В борьбе за Белую Россию. Холодная гражданская война - Окулов Андрей Владимирович (книга жизни .TXT) 📗
Под конец разговора выкладывает на стол нашу декларацию:
— Что это такое?
— Это — шутка.
— Мы понимаем, что это — шутка. Но в нашем городе, Юлия Николаевна, так шутят только ваши дети!
Кольцо сжимается. В училище моем странные вещи начались. То — в отличниках ходил, а то — двойки посыпались, хотя до диплома оставалось совсем недолго.
Поднимаюсь по лестнице, один из учителей за рукав хватает:
— Никому не говори, но в учительскую из КГБ звонили, про тебя что-то рассказывали такое, что завуч охала и за сердце хваталась!

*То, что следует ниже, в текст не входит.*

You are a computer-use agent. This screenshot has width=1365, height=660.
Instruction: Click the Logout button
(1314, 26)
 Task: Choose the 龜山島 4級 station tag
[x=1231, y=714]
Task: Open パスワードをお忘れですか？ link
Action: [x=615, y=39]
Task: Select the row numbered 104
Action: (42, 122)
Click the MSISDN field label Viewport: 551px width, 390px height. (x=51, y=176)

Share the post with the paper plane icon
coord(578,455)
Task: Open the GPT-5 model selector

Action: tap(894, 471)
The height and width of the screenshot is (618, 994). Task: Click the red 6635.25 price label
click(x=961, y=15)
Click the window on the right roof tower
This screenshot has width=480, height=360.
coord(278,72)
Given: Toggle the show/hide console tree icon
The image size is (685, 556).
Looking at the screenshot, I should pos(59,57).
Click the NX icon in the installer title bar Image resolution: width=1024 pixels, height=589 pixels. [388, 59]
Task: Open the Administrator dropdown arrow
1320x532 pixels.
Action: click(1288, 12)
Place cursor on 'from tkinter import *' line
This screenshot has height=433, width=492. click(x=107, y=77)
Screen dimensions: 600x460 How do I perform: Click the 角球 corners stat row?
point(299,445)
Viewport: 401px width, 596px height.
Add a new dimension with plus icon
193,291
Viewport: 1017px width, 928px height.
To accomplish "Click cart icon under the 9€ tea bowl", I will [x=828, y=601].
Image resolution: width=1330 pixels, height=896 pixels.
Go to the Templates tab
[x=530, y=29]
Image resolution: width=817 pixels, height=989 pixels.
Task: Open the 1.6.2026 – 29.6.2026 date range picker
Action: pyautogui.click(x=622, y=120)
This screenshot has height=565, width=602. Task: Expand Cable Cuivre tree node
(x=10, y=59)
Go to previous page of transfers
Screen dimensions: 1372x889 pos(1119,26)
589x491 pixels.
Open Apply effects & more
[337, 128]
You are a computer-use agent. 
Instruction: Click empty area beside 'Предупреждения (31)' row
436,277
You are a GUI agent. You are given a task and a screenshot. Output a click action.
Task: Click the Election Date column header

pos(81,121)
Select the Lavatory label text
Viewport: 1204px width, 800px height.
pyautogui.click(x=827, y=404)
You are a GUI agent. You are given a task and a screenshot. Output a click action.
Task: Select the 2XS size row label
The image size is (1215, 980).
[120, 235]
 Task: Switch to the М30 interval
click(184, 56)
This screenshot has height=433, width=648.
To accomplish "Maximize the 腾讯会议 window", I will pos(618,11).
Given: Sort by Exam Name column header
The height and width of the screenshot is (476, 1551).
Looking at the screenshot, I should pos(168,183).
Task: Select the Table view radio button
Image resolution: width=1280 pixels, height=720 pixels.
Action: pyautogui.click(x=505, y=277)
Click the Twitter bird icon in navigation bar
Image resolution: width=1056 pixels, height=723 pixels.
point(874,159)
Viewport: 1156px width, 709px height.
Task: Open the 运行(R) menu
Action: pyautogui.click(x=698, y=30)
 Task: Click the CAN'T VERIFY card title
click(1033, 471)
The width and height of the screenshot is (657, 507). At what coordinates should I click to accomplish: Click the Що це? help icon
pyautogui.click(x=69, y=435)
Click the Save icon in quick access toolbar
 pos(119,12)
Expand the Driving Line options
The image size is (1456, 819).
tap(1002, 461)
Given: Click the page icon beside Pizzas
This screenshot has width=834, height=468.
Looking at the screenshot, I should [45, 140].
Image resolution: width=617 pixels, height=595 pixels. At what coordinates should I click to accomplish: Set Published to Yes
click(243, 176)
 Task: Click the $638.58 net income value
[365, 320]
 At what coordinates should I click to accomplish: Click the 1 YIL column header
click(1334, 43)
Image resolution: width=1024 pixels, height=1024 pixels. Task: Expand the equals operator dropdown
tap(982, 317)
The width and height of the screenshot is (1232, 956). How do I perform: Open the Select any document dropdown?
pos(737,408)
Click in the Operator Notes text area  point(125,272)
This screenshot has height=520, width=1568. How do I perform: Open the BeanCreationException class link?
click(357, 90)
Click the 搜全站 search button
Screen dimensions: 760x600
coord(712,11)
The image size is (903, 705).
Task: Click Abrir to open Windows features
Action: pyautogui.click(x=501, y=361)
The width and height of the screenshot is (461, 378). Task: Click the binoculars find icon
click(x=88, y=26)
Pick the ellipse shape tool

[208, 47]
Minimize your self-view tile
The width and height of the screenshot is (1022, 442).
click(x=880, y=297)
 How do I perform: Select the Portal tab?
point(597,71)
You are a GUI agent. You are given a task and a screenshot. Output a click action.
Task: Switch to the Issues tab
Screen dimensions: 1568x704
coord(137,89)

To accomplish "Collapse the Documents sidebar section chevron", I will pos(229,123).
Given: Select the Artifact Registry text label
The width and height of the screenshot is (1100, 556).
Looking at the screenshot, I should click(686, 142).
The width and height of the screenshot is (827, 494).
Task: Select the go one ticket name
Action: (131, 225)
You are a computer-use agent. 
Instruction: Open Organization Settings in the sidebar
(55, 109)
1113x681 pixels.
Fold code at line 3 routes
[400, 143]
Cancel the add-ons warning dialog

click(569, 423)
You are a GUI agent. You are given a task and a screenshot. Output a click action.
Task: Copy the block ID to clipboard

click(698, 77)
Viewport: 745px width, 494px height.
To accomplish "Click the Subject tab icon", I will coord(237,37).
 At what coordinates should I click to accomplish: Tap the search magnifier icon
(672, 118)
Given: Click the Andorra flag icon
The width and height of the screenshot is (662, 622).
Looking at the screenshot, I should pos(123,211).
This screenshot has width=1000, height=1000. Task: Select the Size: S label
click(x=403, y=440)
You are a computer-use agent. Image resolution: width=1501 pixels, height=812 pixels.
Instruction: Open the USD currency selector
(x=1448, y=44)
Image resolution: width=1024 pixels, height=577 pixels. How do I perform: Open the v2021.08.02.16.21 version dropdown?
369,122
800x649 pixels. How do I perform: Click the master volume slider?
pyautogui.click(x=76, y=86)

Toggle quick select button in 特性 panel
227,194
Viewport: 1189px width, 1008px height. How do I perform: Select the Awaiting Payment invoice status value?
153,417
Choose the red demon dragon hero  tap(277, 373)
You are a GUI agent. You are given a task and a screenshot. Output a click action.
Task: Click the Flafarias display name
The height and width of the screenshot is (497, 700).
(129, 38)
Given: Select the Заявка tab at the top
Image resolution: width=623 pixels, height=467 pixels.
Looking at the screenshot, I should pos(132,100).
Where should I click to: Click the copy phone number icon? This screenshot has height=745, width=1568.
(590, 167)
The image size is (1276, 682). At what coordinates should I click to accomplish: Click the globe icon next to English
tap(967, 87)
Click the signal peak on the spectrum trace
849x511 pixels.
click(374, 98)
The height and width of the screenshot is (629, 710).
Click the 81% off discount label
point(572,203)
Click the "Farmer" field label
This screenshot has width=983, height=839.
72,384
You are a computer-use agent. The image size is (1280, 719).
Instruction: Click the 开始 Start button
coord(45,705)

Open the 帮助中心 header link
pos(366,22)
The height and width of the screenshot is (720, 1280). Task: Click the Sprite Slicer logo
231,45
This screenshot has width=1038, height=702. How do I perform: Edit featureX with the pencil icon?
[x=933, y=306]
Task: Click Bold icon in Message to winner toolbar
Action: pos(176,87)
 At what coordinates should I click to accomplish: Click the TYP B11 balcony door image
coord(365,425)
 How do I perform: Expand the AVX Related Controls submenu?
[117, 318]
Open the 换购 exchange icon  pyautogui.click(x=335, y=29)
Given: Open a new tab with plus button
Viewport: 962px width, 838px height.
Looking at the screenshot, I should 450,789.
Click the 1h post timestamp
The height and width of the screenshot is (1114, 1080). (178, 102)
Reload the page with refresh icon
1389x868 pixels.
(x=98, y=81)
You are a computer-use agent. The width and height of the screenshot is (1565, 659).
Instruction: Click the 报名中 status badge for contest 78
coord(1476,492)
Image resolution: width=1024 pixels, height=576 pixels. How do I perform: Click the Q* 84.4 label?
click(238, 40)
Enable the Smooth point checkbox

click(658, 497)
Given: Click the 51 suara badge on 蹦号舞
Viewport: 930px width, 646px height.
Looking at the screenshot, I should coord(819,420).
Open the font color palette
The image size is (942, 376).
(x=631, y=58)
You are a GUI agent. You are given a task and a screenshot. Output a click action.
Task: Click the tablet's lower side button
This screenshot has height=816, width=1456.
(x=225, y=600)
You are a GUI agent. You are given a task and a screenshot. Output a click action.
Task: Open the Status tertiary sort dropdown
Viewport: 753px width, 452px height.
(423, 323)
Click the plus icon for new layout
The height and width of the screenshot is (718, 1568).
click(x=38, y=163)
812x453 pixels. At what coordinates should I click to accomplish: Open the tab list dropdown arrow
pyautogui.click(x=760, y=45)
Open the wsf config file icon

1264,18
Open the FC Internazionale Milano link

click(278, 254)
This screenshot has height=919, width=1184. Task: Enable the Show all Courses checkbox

Все ясно — серые опять пакостят. Вызывают меня к завучу. Типичная классная дама советского образца — губы поджаты, на носу — очки.
— Придумывать ничего не буду — учишься ты хорошо. Но нам прислана бумага, согласно которой мы обязаны тебя исключить. Причина тебе известна?
— Догадываюсь.
— Тогда дело упрощается. Твои документы — здесь.
Все оказалось очень просто. Пока учился, у меня была отсрочка от армии. После исключения — могут призвать в любую минуту. Афганистан уже начался…
По возвращении из лагеря матушка увлеклась феминизмом. Еще оправдывалась. Смысл, дескать, в том, что «наш феминизм» — совсем другой. Это на Западе тамошние обалдевшие бабы борются за право мочиться в мужском писсуаре. Мы должны поднять вопросы о положении женщин, о состоянии родильных домов, о занятости женщин на неженских работах…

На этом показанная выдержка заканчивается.